The scanner can locate abnormal areas of low-frequency waves, which are telltale signs of injured brain tissue.
“The brain is like a huge network [that] has to communicate with each other,” Huang said.
Mild and moderate TBIs, like concussions and “closed brain” wounds from blasts, often go undetected by more conventional imaging machines — including MRI and computerized tomography, or CT, scanners. An MRI can show bleeding, but in most cases, it doesn’t see damaged “axonal injuries” such as torn or shredded brain tissue that often mark mild TBIs, Huang wrote in an article he co-authored in the August 2009 issue of the Journal of Neurotrauma.
Although TBIs are considered neurological wounds, PTSD is a psychological disorder. But patients diagnosed with either share related symptoms tied to damaged tissue in specific parts of the brain. Huang said MEG scans of PTSD sufferers show injuries in the four main parts of the brain, including the amygdala and hippocampus, which control emotions, sensory responses and memory.
“With the MEG, you can visualize these areas that are injured,” he said.
In one case, a 17-year-old football player who suffered three concussions complained of headaches, dizziness, fatigue, poor memory and changes in speech and language — but several MRI and CT scans came up negative for TBI. The MEG scanner revealed injuries in two areas of his brain.

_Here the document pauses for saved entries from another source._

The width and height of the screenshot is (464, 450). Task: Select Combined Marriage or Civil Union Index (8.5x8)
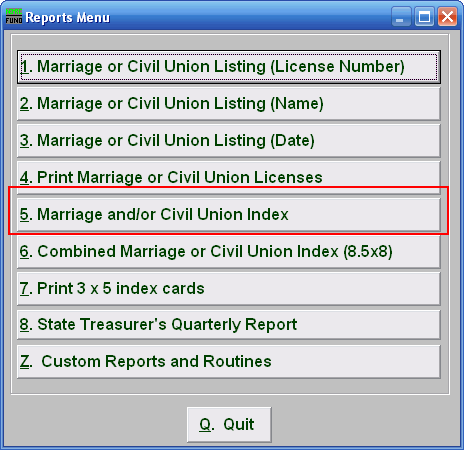pos(229,251)
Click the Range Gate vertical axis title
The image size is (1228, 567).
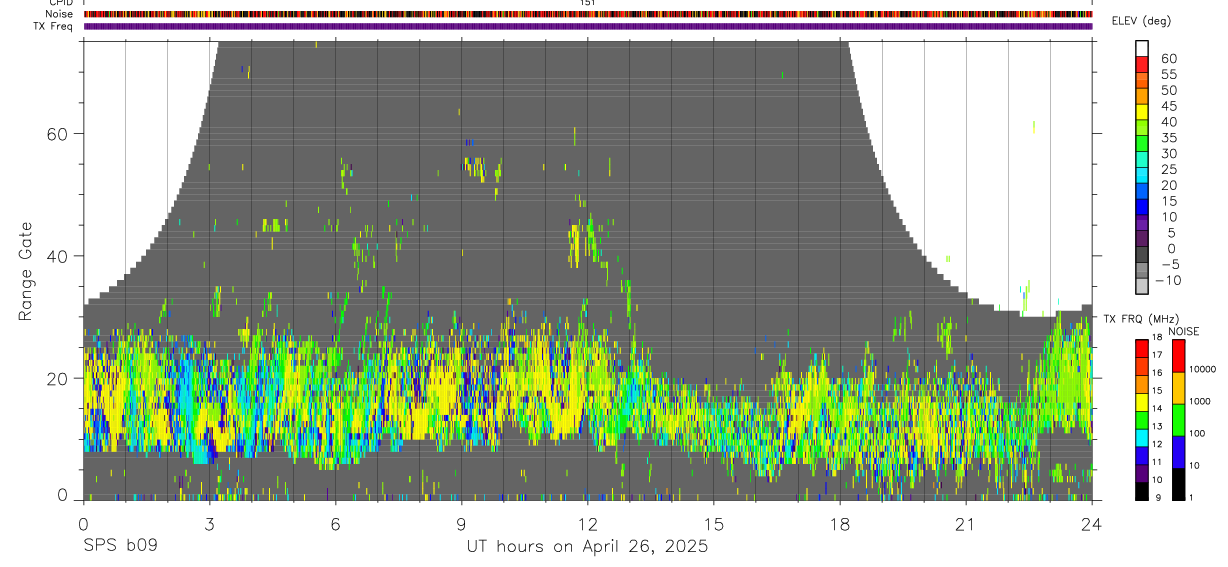25,271
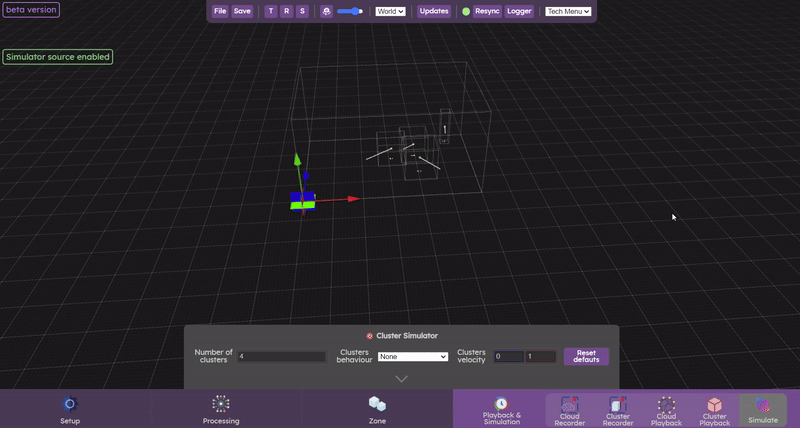Screen dimensions: 800x428
Task: Click the Simulate icon
Action: click(x=762, y=405)
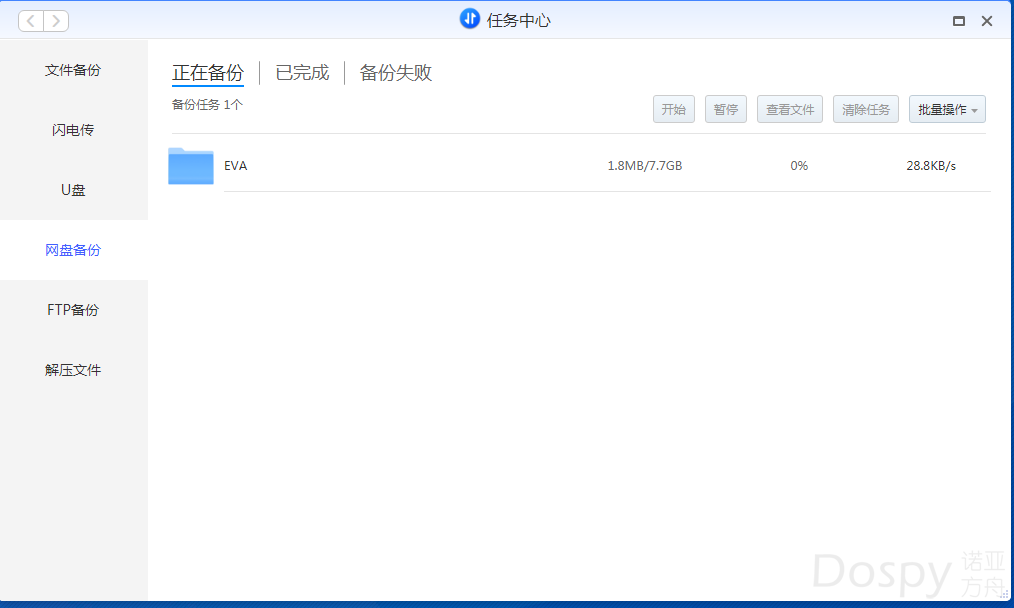The width and height of the screenshot is (1014, 608).
Task: Go to 闪电传 in the sidebar
Action: (x=73, y=130)
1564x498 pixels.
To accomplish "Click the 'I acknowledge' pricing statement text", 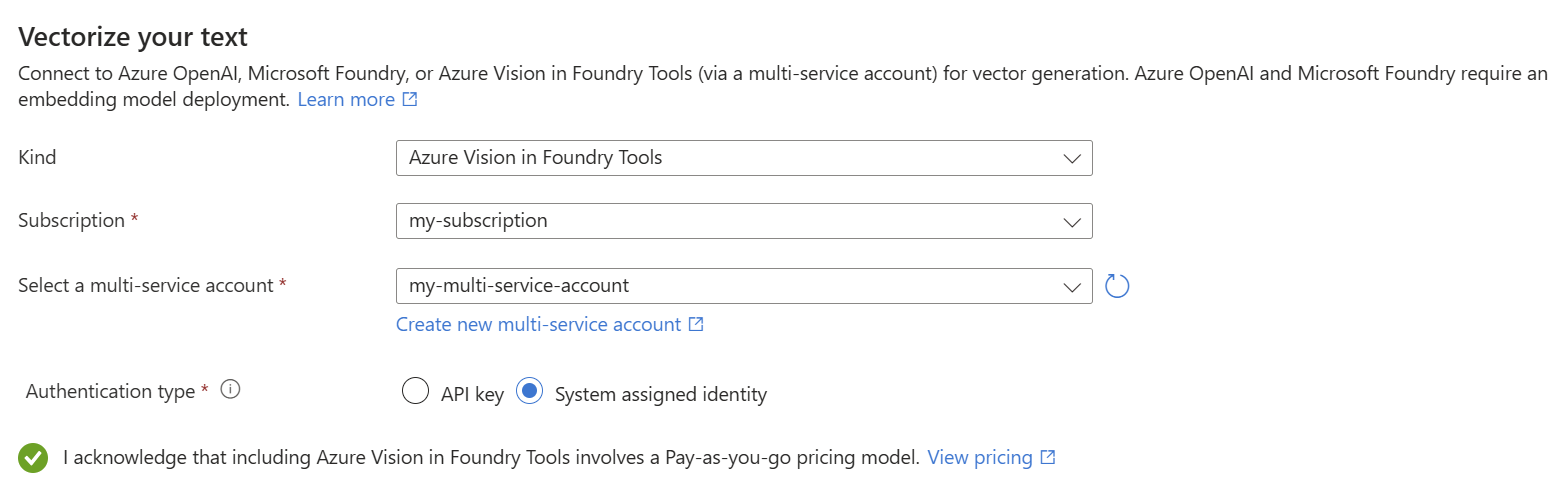I will tap(490, 458).
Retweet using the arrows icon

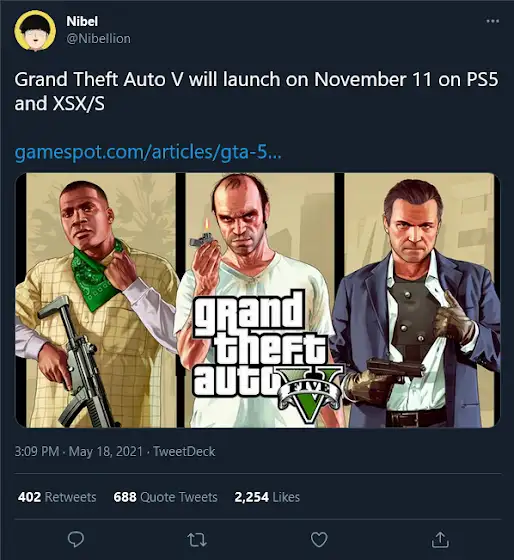tap(197, 540)
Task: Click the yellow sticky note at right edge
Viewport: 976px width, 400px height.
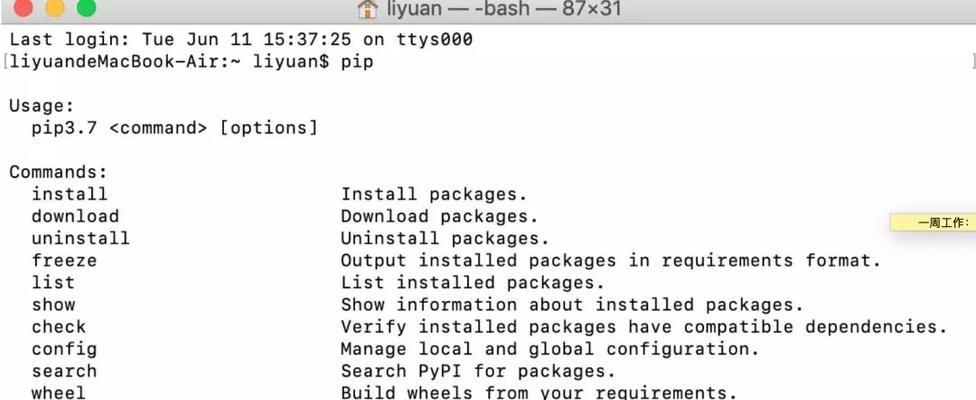Action: [x=932, y=222]
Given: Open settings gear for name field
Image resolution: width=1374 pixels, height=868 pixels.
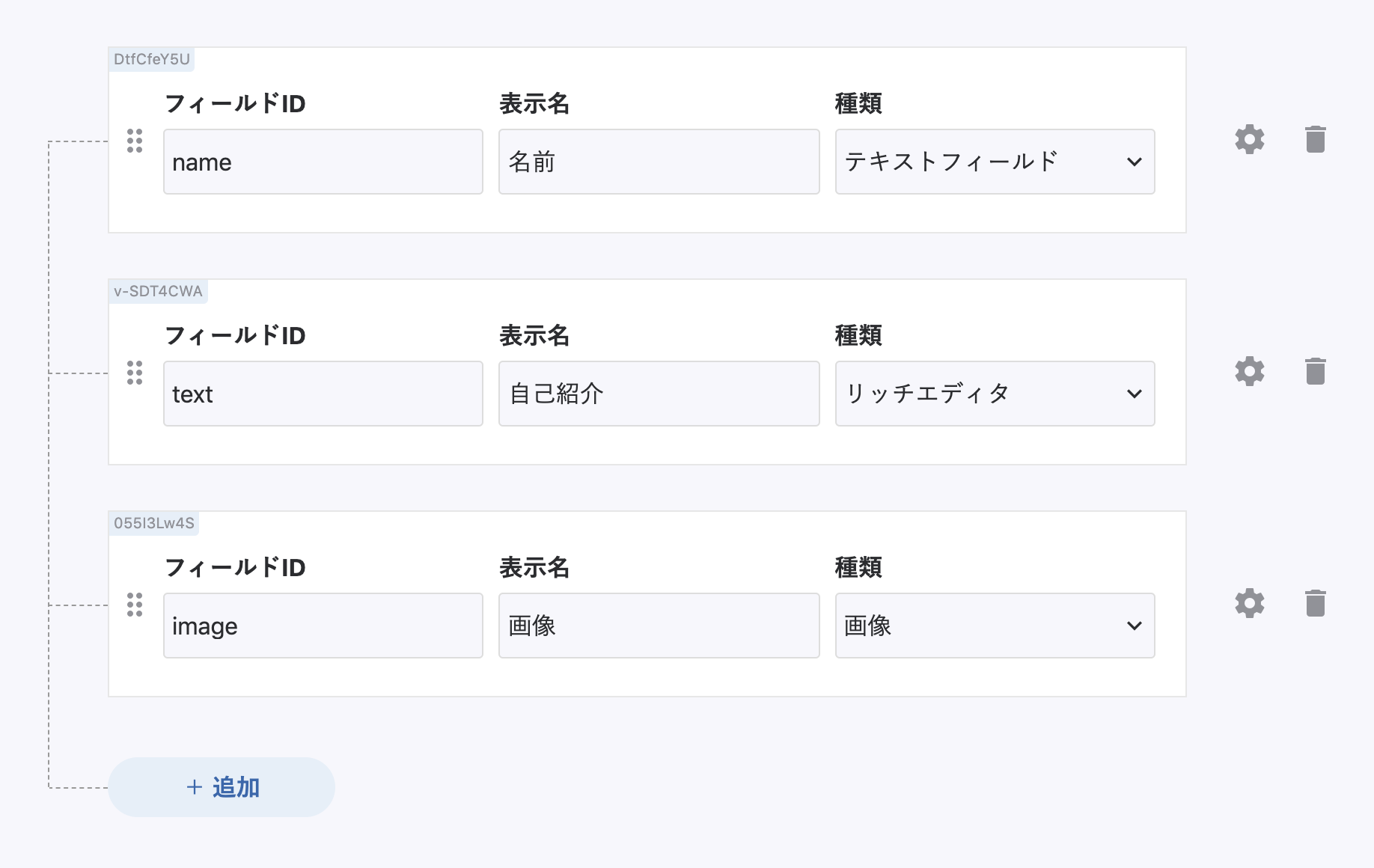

Another case of negative clinical MRI and CT scans involved a 27-year-old Marine who was knocked unconscious when his Humvee hit an IED. He later suffered from anxiety, irritability, poor memory and sleep, fatigue, dizziness and depression.
The Marine wasn’t diagnosed with PTSD, but a MEG scan showed brain injuries consistent with TBI, and possibly PTSD.

Finding answers

After now-retired Col. Gary Wilson survived an IED blast in Iraq, MRI and CT brain scans came up negative and showed normal functions despite the Marine officer’s symptoms, which included headaches, poor recollection and inattentiveness. In MEG scans, three parts of his brain “lit up” to reveal three injured areas that also reflected his symptoms, “so that explained very well the problems he was having,” Huang said.
For months after he returned from Iraq, Wilson struggled with short-term memory, migraines and poor sleep; he said he knew he had a concussion and was frustrated when MRI and CT scans came up negative for TBI. The MEG scans, which Huang conducted, revealed TBI and showed him what was happening in his brain, which explained the problems he was having.
Wilson said those results helped him begin the healing process.
“For me, it was important to know what was PTSD and what was TBI,” he said.
He credits therapies with improving his functions and even easing his PTSD.
“It made everything else less severe, because it didn’t add to the anxiety and to the frustration,” he said. “I’ve become less hypervigilant, and I started sleeping better.”
Although the MEG scanners provide more detailed information than conventional MRI machines, there are far fewer of them available around the country. UCSD’s lab has the only working MEG scanner in California. Each MEG machine costs about $2.5 million, but there are higher operating costs, Huang said.
Although Wilson wasn’t part of Huang’s initial study, he said he hopes VA and the military expand the research and enable broader use of MEG scanners to help diagnose other wounded warriors, especially vets who are still struggling through problems and symptoms that remain undiagnosed.
“You have to sort it out, but it’s so hard to do that until you know what it is,” Wilson said.